Remix clone Hacker News

new | show | ask | jobs Github

	▲	tripplyons 8 hours ago
		How does this model compare to just using a linear classifier trained on BGE embeddings?
	▲	orderone_ai an hour ago \| parent [-]
		Thank you for your question! Because I'm not sure exactly what you're looking for when you say 'compares to' -- whether accuracy, speed, or architecture -- I'll hit all 3, but sorry if it's a bit much. 1. Accuracy: For simple tasks (like sentiment analysis on straightforward examples), it won't be much more accurate than a classical linear classifier, if at all. 1a. Accuracy on more diverse or challenging tasks: Because a linear classifier is just so damned simplistic, it simply cannot handle anything even resembling a reasoning task. Meanwhile, (when specifically trained), this architecture managed to get 8/10 on textual entailment tasks, which are generally considered the sort of entry level gold standard for reasoning ability. 2. Speed: It's slower than a classical classifier...in light of the ~1B params it's pushing. They're both still pretty much blazing fast, but the tiny classical classifier will definitely be faster. 3. Architecture: Here's where it gets interesting.
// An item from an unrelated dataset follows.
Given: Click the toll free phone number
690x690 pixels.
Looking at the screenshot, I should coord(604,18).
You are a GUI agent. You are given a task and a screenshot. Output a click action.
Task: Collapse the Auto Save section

The architecture of the core model here differs significant from a classical linear classifier: Classical Classifier: Input: BGE embedding (in this hypothetical) Output: Class labels through softmax Internal Architecture: No nonlinearity, no hidden layers, direct projection General Classifier: Input: BGE Embedding Output: Class labels through nearest neighbor cosine similarity search of vocabulary Internal architecture: An input projection sparse layer, a layer for combining the 3 inputs after their upwards projection, and 14 hidden layers with nonlinearity (GELU), layernorms, skip connections -- all of the standard stuff you'd expect in an LLM, but...not in an LLM. I hope that clears up your questions! If not, I'm happy to tell you more.